Trumpeter Cifelli leads his Nonet through a selection of standards and original tunes...

Ian Latham 2003

Tunnel Vision is New York trumpeter Jim Cifelli's third album with his Nonet. It's a typical offering from today's jazz college trained musician; technically competent but lacking key ingredients found in the best jazz -namely personality, identity, taste and soul.

The ensemble is shown in its best light on the opening "Go". It's a carefully constructed composition; the rhythm section phrases fit neatly with the horn parts, alternating between the tension of an ostinato bass figure and the release of the walking bass. The horn voicings are bright and pleasing, the playingtight and confident.
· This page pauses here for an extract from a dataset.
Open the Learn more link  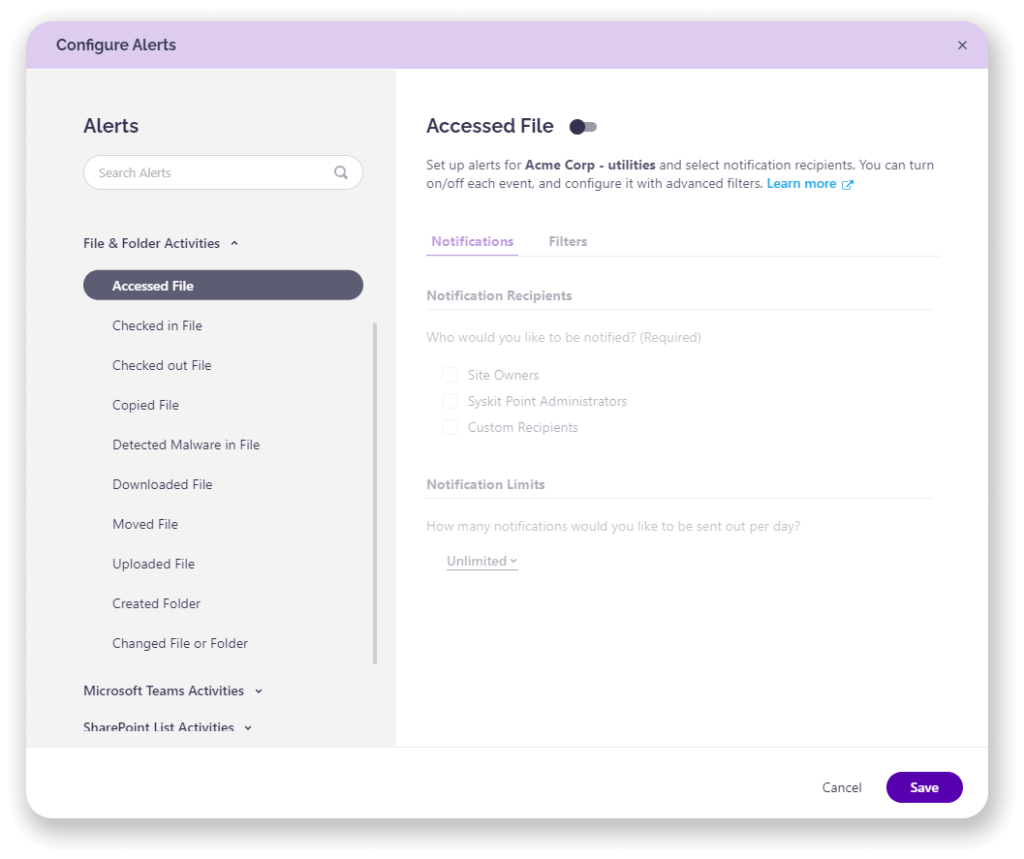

Cifelli (on trumpet) takes the first solo which tastefully emerges from the head, settling into a few choruses of standard bop fare before returning to an ensemble interlude. Joel Frahm follows with a hard hitting Michael Brecker style tenor solo, before guitarist Pete McCann takes over. The band negotiate an intricate ensemble passage before returning to the head. I'm certain this chart would get a good grade in college.

For all the sophistication of compositional technique, the tune itself is unmemorable and(crucially)lacks soul. Cifelli never manages to say anything really worthwhile in his soloing and stylistically he's completely without an individual voice. Frahm is at a similar level. For sure he can play, but he's yet another Brecker clone content to reel out his idols licks verbatim...
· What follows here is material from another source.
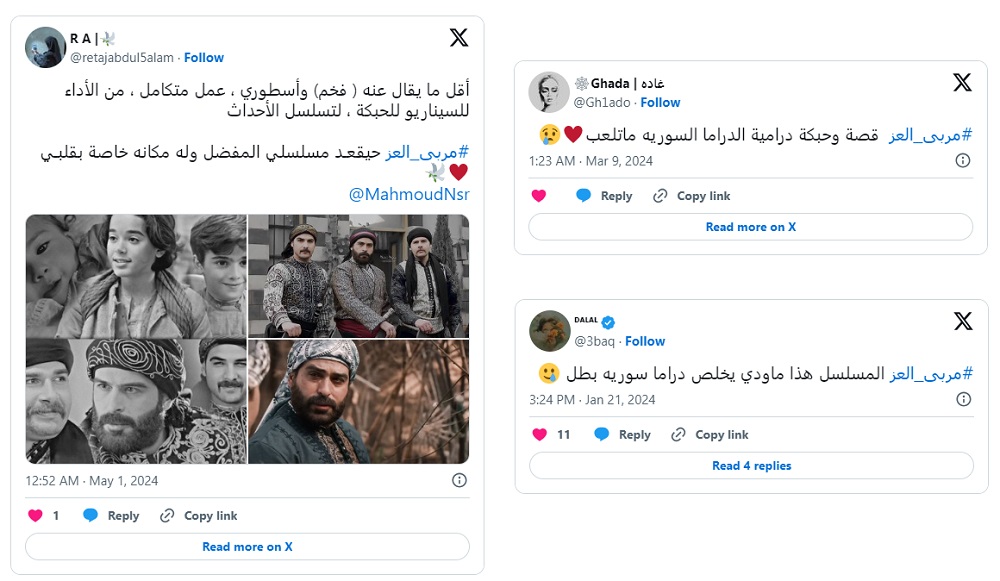Image resolution: width=1000 pixels, height=581 pixels.
Task: Open info icon on the Jan 21, 2024 tweet
Action: click(963, 399)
The ensemble phrasing is tight but there's not a hint of the sophisticated collective phrasing found in the best ensemble jazz, whether it be Gil Evans or Count Basie. Here, the horn section always sits square on the beat. It's about as straight as jazz ever gets.

Weaker still are the arrangements of established jazz classics. The Nonet's versions of Wayne Shorter's "Fee Fi Fo Fum" and "Speak No Evil" and the standard "What is This Thing Called Love" are quite simply tasteless. The latter is so weak it really isn't clear whether the arrangement is attempting to parody something or whether it's just a failed attempt at writing progressive harmony.
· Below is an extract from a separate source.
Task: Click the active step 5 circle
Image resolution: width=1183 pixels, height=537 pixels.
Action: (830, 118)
This album neatly exemplifies the weakness of todays jazz education in the US. Yes, they can train people to play in tune, to play in time, to sound impressive. But there are more important qualities that the colleges seem unable to nurture. Jazz is an art form which places a premium on individualism and the ability to express human emotions and feelings. The jazz education system may be an unfair target, but Cifelli and his Nonet (despite their technical accomplishment) somehow miss the point of what great jazz is all about. Tunnel Vision indeed.